FRASES
"No me gusta la gente que te dice: « cambiaste » y suena a reproche. Como si cambiar fuera algo horrible, o peor, evitable. Como si no tuviéramos que cambiar. ¿te imaginas? ser siempre el mismo."
"Me alivió ver aquella lágrima porque fue la prueba de que una vez me quiso"
"A veces dormíamos tan abrazados que a la mañana siguiente no tenía muy claro dónde terminaba yo y dónde empezaba él"
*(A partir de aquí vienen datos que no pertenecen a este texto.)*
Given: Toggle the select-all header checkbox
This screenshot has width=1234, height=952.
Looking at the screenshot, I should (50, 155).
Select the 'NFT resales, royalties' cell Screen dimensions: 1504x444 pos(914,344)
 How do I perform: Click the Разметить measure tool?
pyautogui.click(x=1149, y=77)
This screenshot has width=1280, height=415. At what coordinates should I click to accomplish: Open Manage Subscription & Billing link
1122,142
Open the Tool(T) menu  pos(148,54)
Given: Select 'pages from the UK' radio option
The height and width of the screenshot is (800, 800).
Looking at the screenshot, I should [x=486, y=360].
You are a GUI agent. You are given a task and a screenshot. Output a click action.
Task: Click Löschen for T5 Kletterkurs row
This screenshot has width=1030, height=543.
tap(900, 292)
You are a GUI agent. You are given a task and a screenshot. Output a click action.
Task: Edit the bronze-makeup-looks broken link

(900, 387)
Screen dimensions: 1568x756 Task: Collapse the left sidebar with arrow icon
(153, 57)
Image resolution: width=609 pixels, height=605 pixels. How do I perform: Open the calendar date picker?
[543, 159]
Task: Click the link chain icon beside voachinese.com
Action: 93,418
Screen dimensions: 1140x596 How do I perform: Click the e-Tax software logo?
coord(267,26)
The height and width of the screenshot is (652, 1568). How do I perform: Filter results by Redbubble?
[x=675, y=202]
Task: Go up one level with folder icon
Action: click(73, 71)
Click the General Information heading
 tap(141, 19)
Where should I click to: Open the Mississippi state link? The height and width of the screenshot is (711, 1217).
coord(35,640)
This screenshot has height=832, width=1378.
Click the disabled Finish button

OPINIÓN: Ojalá pudiera llenar la opinión solo de mis frases favoritas porque nunca encontraré las palabras adecuadas para describir mis sentimientos, mis emociones y lo que este libro significa para mi. Vivir el viaje de "El chico de las estrellas" desde su infancia hace que puedas transportarte directamente a sus zapatos, su mente y su corazón. Una infancia llena de traumas, desprecio y violencia, que a pesar de todo siempre guardó la esperanza. Un niño que a pesar de no haberla vivido realmente, no quería dejarla ir... su adolescencia y el proceso de aceptación fue difícil y doloroso, pero su maravillosa personalidad y su pasión por escribir y expresar todo aquello que estaba en su corazón le hizo soñar y le ayudó mantenerse a flote, en cada palabra y en cada frase te enseñaba a enfrentar la vida, a aprender a tomar decisiones equivocándote, a ser tú mismo y tener secretos porque eso te hace especial y único, a ver el lado poético, a quererte, a ser libre, a amar, a vivir y a apreciar todo lo que te pasa incluyendo los errores, a darte cuenta que no hay personas malas sino malas circunstancias y miedos, a ver que todos podemos ser esos grandes héroes y enseñar a sonreír a pesar de todo. Hubo un aspecto especial que hace que este libro sea aún más valioso para mi. El miedo a crecer... Chris se refiere a sí mismo como "Peter pan" y en muchas ocasiones expresa lo difícil que es aceptar los años de la vida, porque somos más que eso, más que una cifra, y por más grande que seas a veces tenemos miedo a volar, a arriesgarnos, a tomar decisiones.
Pero podemos hacer que nuestro niño interior sobreviva a base de ilusiones y esperanzas y eso no nos hace menos adultos. Siempre me gustó que El chico de las estrellas viera el lado positivo de las situaciones, por más terribles que fueran. Gracias Chris Pueyo por enseñarme a transformar mi mundo triste, por enseñarme que la mejor forma de obtener recuerdos es coleccionar boletos y fechas, convertirlos en momentos y en meses-instantes, por inspirarme a pintar estrellas en mis paredes y darle sentido a mi vida, por hacer que en mi mundo mis sueños no lleguen descalzos ni despeinados porque aprendieron a encontrar su lugar, por ayudarme a entender que puedo ser otra pero sin dejar de ser la misma, que puedo ser valiente y tocar el cielo, por enseñarme a soplar a la luna.